How Class-Divided Society Enslaved Women
Under capitalism, and ever since the matriarchy was crushed by the introduction of class-divided societies millennia ago, women’s unique biological disposition was used as a justification for oppression and a tool for producing laborers — the necessary subject of class exploitation. As the late and longtime Socialist Workers Party leader, Evelyn Reed, once wrote of the myths created to justify the oppression of women — which claimed motherhood deemed women “naturally” inferior — in Problems of Women’s Liberation:
“This is a falsification of natural and social history. It is not nature but class society which lowered women and elevated men. Men won their social supremacy in struggle against and conquest over the women. But this sexual struggle was part and parcel of a great social struggle — the overturn of primitive society and the institution of class society. Women’s inferiority is the product of a social system which has produced and fostered innumerable other inequalities, inferiorities, discriminations, and degradations.”
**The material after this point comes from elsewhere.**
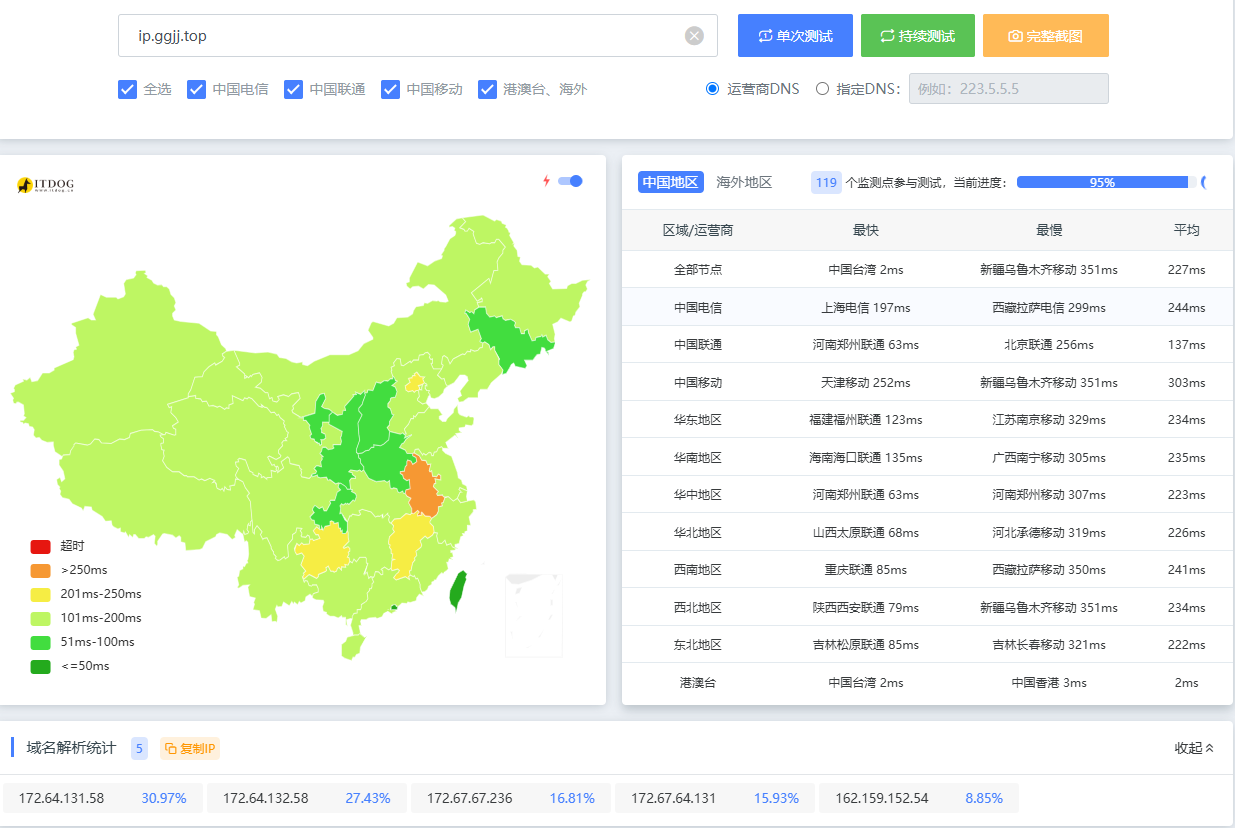Click the loading spinner beside the progress bar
“It is not nature but class society which robbed women of their right to participate in the higher functions of society and placed the primary emphasis upon their animal functions of maternity. And this robbery was perpetrated through a twofold myth. On the one side, motherhood is represented as a biological affliction arising out of the maternal organs of women. Alongside this vulgar materialism, motherhood is represented as being something almost mystical. To console women for their status as second-class citizens, mothers are sanctified, endowed with halos and blessed with special “instincts,” feelings and knowledge forever beyond the comprehension of men. Sanctity and degradation are simply two sides of the same coin of the social robbery of women under class society.”
Leon Trotsky, central leader of the Bolshevik revolution — which ushered in the first government in history to guarantee abortion, acknowledged the unique place of women in society and biology, in the Revolution’s early years:
“The October Revolution honestly fulfilled its obligations in relation to woman. The young government not only gave her all political and legal rights in equality with man, but what is more important, did all that it could, and in any case incomparably more than any other government ever did, to secure her access to all forms of economic and cultural work. However, the boldest revolution, like the “all-powerful” British Parliament, cannot convert a woman into a man—or rather cannot divide equally between them the burden of pregnancy, birth, nursing, and the rearing of children.”
Women, subjected to second-class citizenship by class-divided society, are not fully free without control of their reproduction, as well as full healthcare, employment and housing. Giving birth is their choice, and their choice alone. The road to liberation entails an understanding and an authentic “affirmation” of Women’s history, as well as a radical acceptance of the biological reality that underlies women’s incomparable oppression. In all, without a solid historical grasp of women’s oppression under capitalism, as well as working people in general, we will fail to liberate ourselves from the shackles of capitalism. As a chapter title in a new book about this subject firmly states, without materialist dialectics, there can be no working-class revolution.